#### [THE DATA]

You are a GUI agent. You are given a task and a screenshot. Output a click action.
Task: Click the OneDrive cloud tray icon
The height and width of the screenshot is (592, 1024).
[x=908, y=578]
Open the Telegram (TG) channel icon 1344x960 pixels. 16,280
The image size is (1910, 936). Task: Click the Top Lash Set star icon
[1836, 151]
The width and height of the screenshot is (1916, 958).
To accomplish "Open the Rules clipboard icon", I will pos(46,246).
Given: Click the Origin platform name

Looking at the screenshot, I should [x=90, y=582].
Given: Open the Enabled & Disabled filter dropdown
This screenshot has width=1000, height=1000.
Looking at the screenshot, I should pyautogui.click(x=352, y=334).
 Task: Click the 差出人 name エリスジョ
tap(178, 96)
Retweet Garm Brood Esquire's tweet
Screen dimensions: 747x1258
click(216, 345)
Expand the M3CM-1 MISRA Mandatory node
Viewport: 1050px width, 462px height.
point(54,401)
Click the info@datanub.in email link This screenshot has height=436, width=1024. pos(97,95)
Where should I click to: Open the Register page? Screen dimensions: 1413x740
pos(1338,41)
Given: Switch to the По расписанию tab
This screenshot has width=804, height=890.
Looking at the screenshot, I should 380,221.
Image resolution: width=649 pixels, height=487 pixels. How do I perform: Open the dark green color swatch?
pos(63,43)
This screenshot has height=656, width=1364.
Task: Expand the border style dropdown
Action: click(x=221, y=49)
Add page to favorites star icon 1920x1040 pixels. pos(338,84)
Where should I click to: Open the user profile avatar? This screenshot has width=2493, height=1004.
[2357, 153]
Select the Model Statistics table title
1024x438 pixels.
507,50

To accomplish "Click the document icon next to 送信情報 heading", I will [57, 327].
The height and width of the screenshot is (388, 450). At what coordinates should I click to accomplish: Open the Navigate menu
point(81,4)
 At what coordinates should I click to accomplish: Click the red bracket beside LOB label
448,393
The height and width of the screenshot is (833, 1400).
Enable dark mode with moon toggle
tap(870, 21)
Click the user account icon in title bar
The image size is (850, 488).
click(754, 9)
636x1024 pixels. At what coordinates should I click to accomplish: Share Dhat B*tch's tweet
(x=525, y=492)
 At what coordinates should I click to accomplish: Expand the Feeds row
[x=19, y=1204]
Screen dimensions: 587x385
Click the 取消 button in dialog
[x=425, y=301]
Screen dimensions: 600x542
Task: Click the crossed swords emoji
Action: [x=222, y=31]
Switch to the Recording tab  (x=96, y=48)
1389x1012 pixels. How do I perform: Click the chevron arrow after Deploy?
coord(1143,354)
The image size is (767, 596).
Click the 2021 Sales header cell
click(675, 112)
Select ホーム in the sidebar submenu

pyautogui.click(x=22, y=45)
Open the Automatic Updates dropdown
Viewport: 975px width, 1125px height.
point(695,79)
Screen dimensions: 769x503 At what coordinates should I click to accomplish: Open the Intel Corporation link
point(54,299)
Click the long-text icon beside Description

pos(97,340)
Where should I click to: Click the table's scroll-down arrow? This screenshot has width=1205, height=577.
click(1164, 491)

#### [PROBLEM TO SOLVE]
Gather all lines from the records above in which "title" appears.

#### [OUTPUT OF THE EXERCISE]
Select the Model Statistics table title
Click the user account icon in title bar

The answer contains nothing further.